In a blog post accompanying the report, Shapeshift outlines that it typically receives requests from law enforcement agencies for data including crypto addresses (in or out of the Shapeshift system), transaction IDs, identity information (names, emails, IP addresses), cryptocurrency or crypto asset information and more. ShapeShift emphasizes that in most cases it is not informed of the details of the investigation or probe for which the data is being gathered.
The report reveals that Shapeshift received a total of 44 subpoena requests in Q3 and Q4 2018 — a 175 percent increase as compared with a combined total of 16 in the preceding two quarters. These break down as 6 subpoenas in Q1, 10 in Q2, 19 in Q3 and 25 in Q4.
2018 law enforcement requests sent to ShapeShift. Source for data: ShapeShift
In terms of geographic jurisdictions, the highest number of requests over the year came from United States-based agencies — accounting for 18 out of a total of 60 global inquiries.
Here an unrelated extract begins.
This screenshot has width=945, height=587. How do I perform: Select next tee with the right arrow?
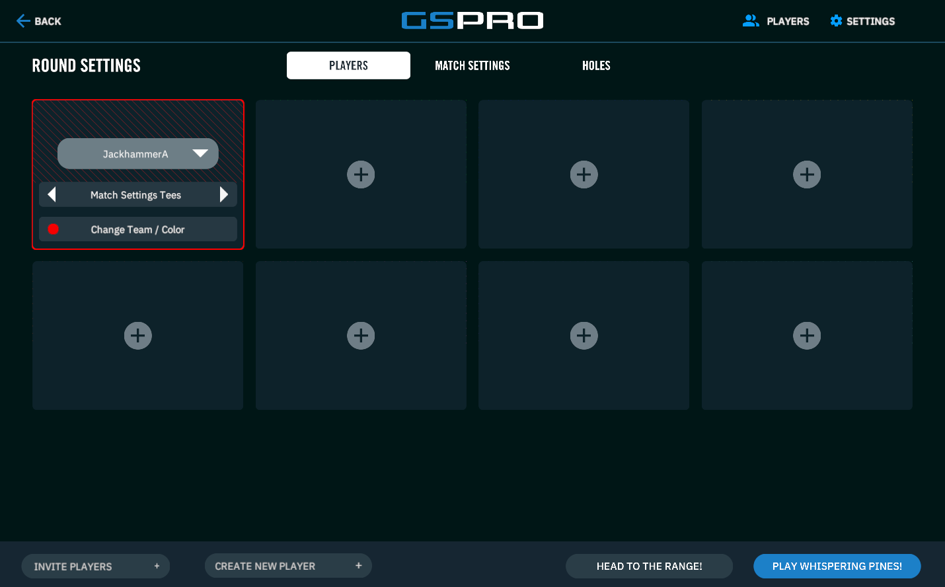coord(224,194)
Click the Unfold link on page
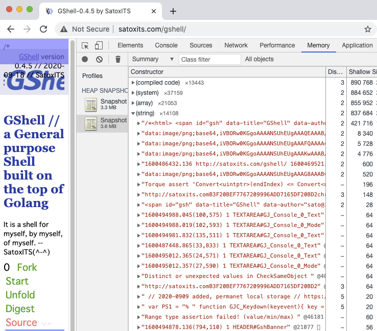Image resolution: width=377 pixels, height=331 pixels. pyautogui.click(x=20, y=295)
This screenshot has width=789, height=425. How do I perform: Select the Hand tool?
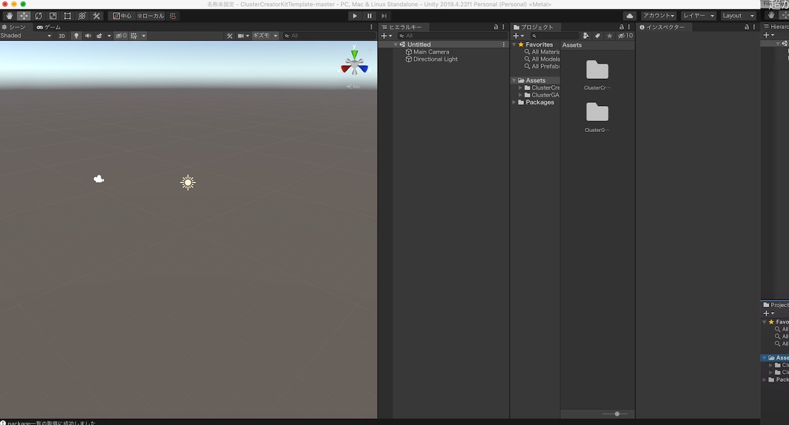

Among these, 6 came from the FBI, 5 from the Securities and Exchange Commission (SEC), 3 from state level authorities, 2 from the Department of Homeland Security (DHS) and 1 from the Commodities and Futures Trading Commission (CFTC).
German agencies accounted for the second-highest number of inquiries by country — issuing 8 requests — followed by the United Kingdom, with 6, and France, with 4.
ShapeShift claims it is usually able to provide the requested information within a 1-2 week time frame, and that it complied with every verified request it received in 2018. As the exchange notes, the uptick in its law enforcement inquiries over the year correlates with that seen by other exchanges. As previously reported, subpoenas to crypto exchange Kraken increased three-fold in 2018, as compared with the preceding year.
ShapeShift’s blog post takes pains to emphasize that its experience with law enforcement is typical, citing TechCrunch founder Michael Arrington’s statement when his $100 million crypto hedge fund was probed by the SEC in March 2018: “We received a subpoena. Every [crypto] fund I’ve talked to has received one…”
As reported last fall, ShapeShift was prompted to refute allegations of facilitating money laundering, after being implicated in a Wall Street Journal report that claimed $9 million in ill-gotten funds had been funnelled through its platform.
As a non-custodial platform, Shapeshift historically did not impose user identification requirements on traders — although this is now changing since the platform began to evolve a mandatory membership model in September.